Wednesday, February 29, 2012

Meeting 29-02-2012

Discussion
  • RL-Glue as an environment for the following reasons:
    • It allows partial observability
    • Colin and Lukas are using it as well so we can interchange environments and agents to compare our approaches
    • It's fairly simple to use and supports a variety of programming languages
  • I've implemented the Tiger Problem in RL-Glue with hard coded world dynamics
  • Parser for POMDP problems (on T. Cassandra's website)
    • Cassandra's software as a reference
    • Might not be necessary if the focus is on continuous actions/observations because all problems on the website include only discrete actions/observations
    • POMDPs with continuous actions/observations could be just hard coded in RL-Glue
  • Ideas for tree search in partially observable environments:
    1. Tree based on observations (how to choose the action?; rather impossible to realize in a simple way)

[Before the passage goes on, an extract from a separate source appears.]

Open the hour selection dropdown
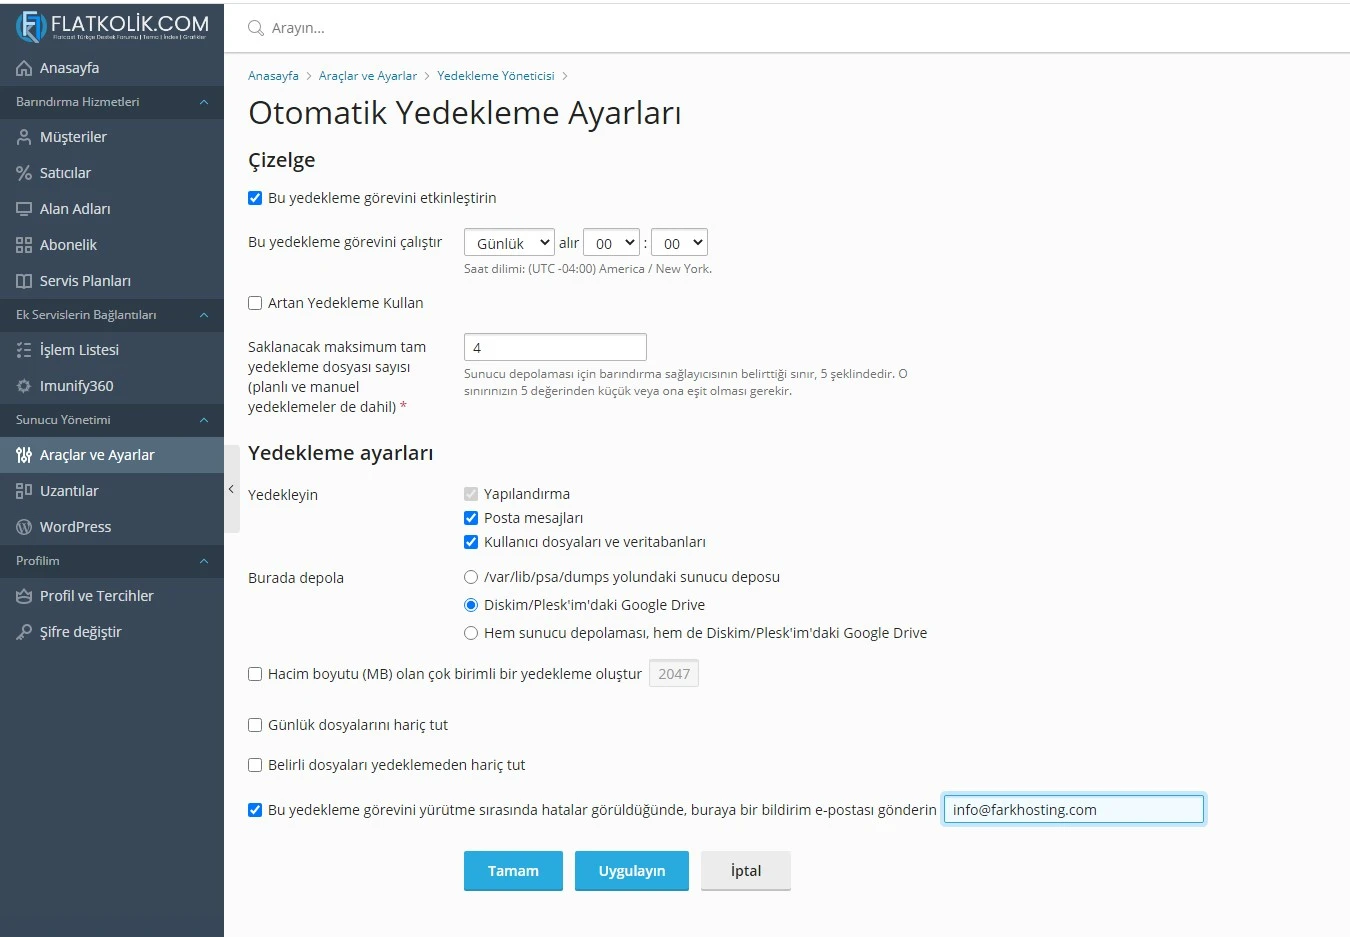This screenshot has height=937, width=1350. point(611,241)
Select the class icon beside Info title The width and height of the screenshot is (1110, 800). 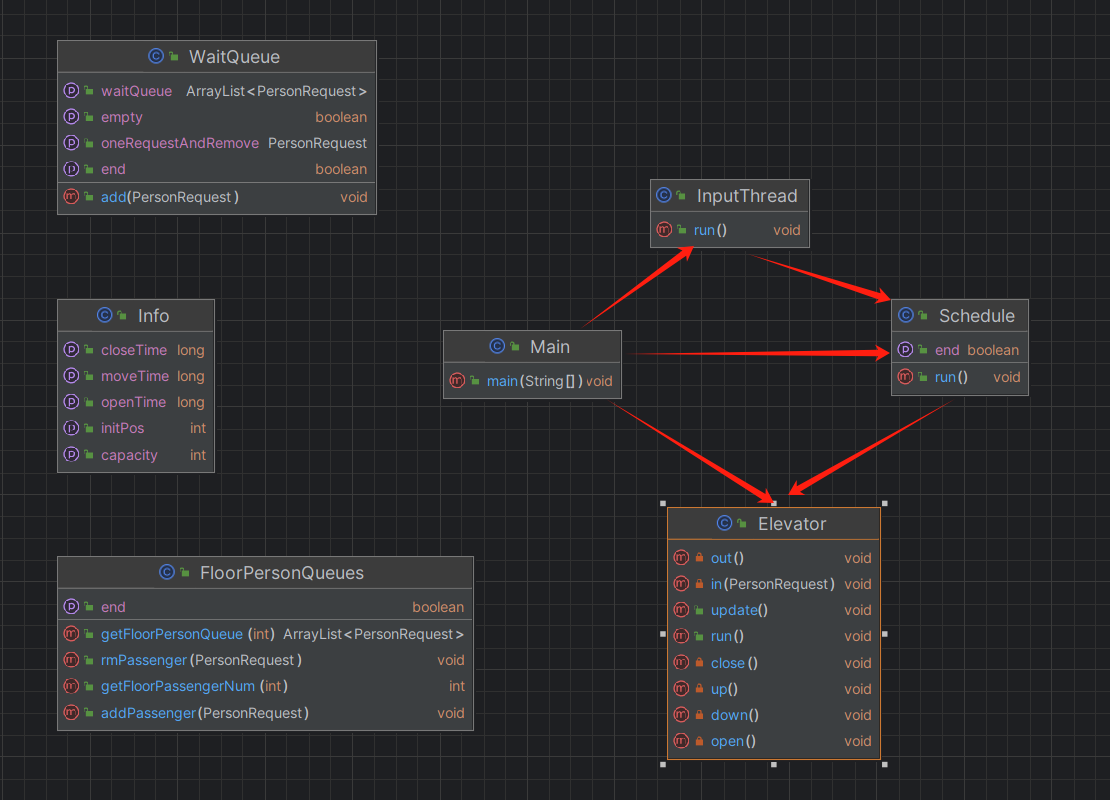(x=105, y=315)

    2. Tree based on action-observation pairs
    3. Tree in which each action is followed by an observation
    4. Relational learning to find similar histories in non-markovian environments (e.g., a relational language which is able to deal with the similarities/differences between actions)
    5. POMDP (with discrete actions, discrete observations) as MDP with continuous belief state space
      • Work by D. Silver [1] is state-of-the-art and can serve as a benchmark
      • Could be extended to continuous observations later-on
  • Possible values to look at in the tree search:
    • Value of state V(s)
    • Value of action-state pair Q(s,a)
    • Value of belief state-action pair Q(b,a)
  • Kurt explained TLS using the sine function example [2]
  • Michael discussed the Tiger Problem (slide 31)
  • Frans elaborated on the belief update and the value calculation in POMDPs (see above)
Planning
  • Create Blog (done)
  • Post minutes of meeting (done)
  • Work-out example of algorithm for search in continuous belief space (proposal number 5 above) using problem definition, goal, input, output for the Tiger Problem for a small horizon
  • Read the paper by D. Silver [1]
  • Look into parser and use the software by T. Cassandra as a reference
Appointments
  • Meeting with Frans next Tuesday (March 6, 2012, 15:00)
  • Meeting with Frans, Kurt, Michael and Lukas, Colin, which work on the same topic, next Wednesday (March 7, 2012, 11:00)
[1] David Silver and Joel Veness. Monte-carlo planning in large pomdps. Processing,47(Icml):1– 9, 2010.
[2] Guy Van den Broeck and Kurt Driessens. Automatic discretization of actions and states in Monte-Carlo tree search. In Proceedings of the ECML/PKDD 2011 Workshop on Machine Learning and Data Mining in and around Games, pages 1– 12, September 2011.